There’s no contradiction between edible and decorative garden plants, especially on a small balcony. I love these purple and yellow eggplant flowers. Also in the frame are strawberries, cucumber, blueberries, rosemary, and parsley. This year I’m also growing okra, which I don’t like to eat. It’s a beautiful plant, and my husband will eat them.
Recently, Mukunoki Ayumi gave me a tour of Kuboco, the construction and roof garden company where she works in Shitamachi. She graduated from Nodai, where I am a research fellow. The meeting took place thanks to Edgy Japan‘s Yanigasawa Hiroki. I immediately recognized the building when I spotted the incredible wisteria that is trellised across one building and climbs to the top of the adjoining 8 story building, where it provides rooftop shade on a trellis structure. Mukunoki-san told me that the vine is just eight years old and very vigorous!
Kuboco designs roof gardens and vertical gardens for commercial and retail buildings as well as residences.
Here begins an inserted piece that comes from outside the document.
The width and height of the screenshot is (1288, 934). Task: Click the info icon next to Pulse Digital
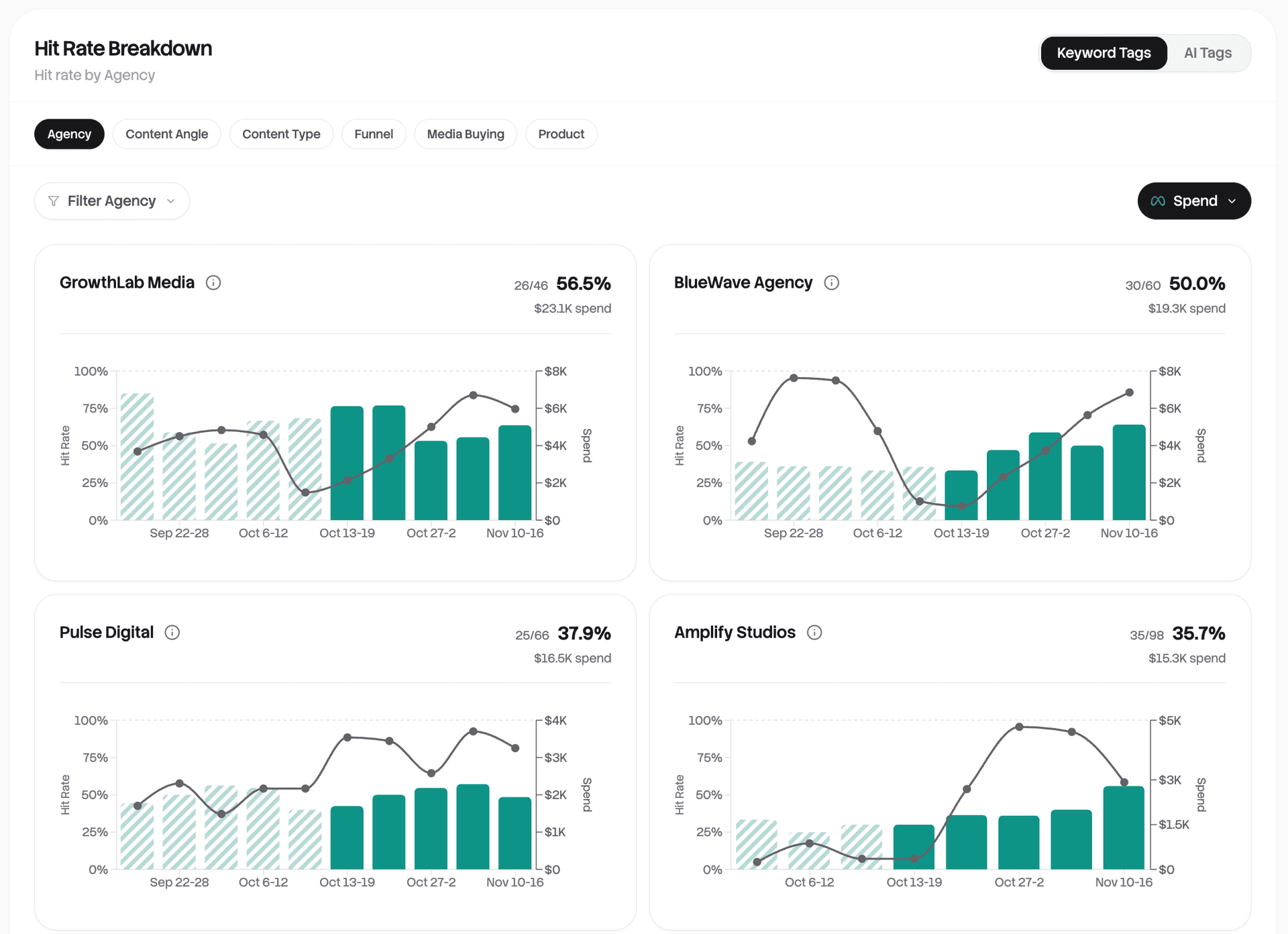172,632
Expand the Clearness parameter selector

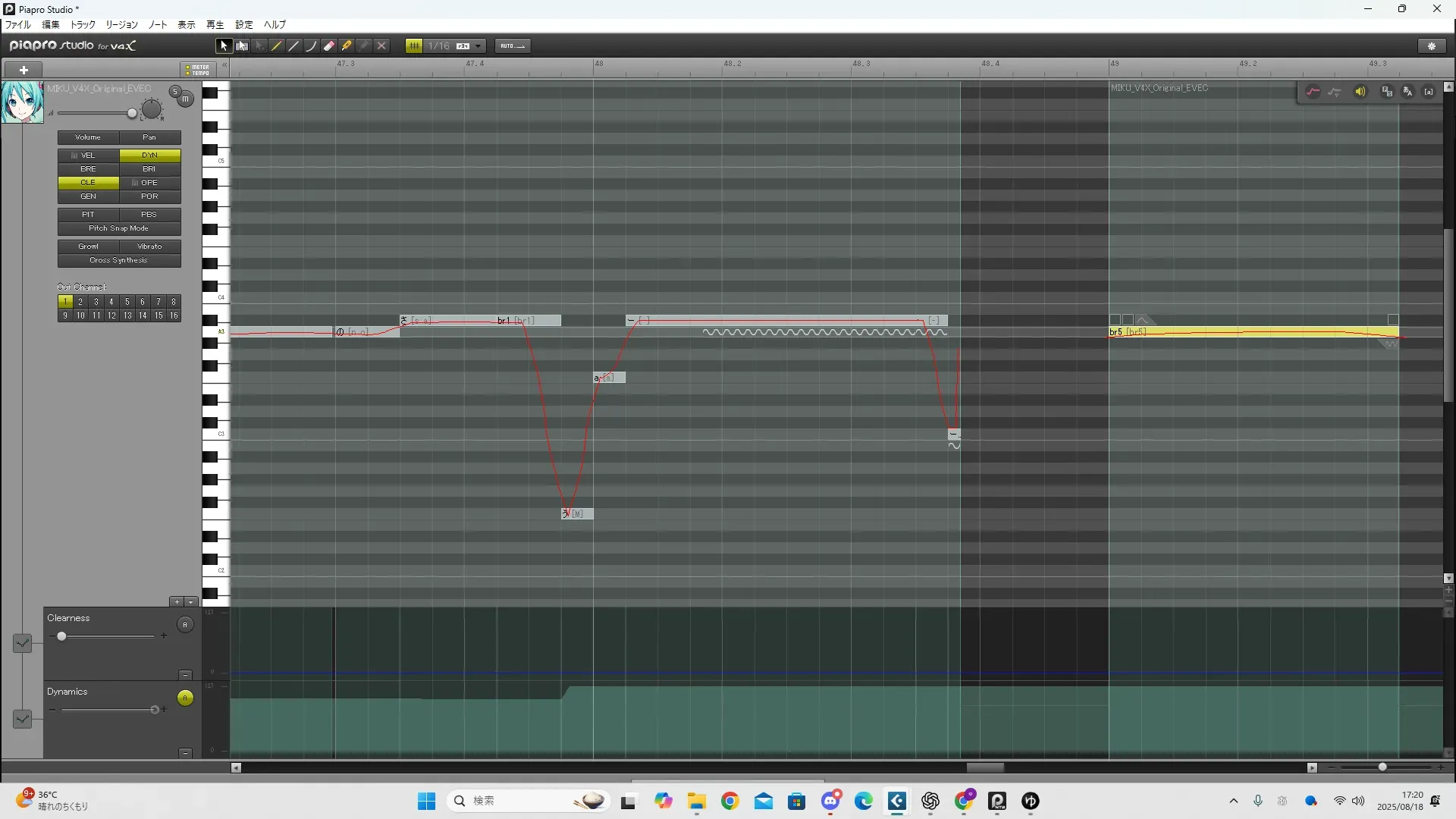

Since they are a construction company, they are able to combine garden design and maintenance with structural engineering, water-proofing, and retrofitting trellises for vines and vertical gardens onto older buildings.
Mukunoki-san reports seeing a shift from roof lawns to vegetables in Tokyo. She attributes this to customers wanting less maintenance and greater value from their outdoor spaces. Kabuco has roof gardens on both of its buildings, one a more social space and the other full of experiments with soil depth and new vegetables. Kuboco is very hands-on in providing advice about how to build roof gardens and what to grow. Mukunoki-san explained that last summer she grew tumeric because one of her clients wanted to grow it. On my visit, I saw blueberries, carrots, onions, parsley and other food on their demonstration gardens, and admired how they are testing out what can grow in 5, 10, 20, and 25 cm deep soil boxes. And for a while Kuboco’s roof garden provides fresh vegetables to a local onigiri restaurant.
She also introduced me to the Japanese term for “local food”: 地産地消 (chisanchishou, locally produced and locally consumed, with the first and third kanji being the word soil).
The 8 year old wisteria looks like it’s been on this building for much longer. It blooms best when trained horizontally.
I would love to try blueberries, too. It would be so satisfying to eat fresh blueberries, rather than the supermarket ones that have travelled from as far as Chile.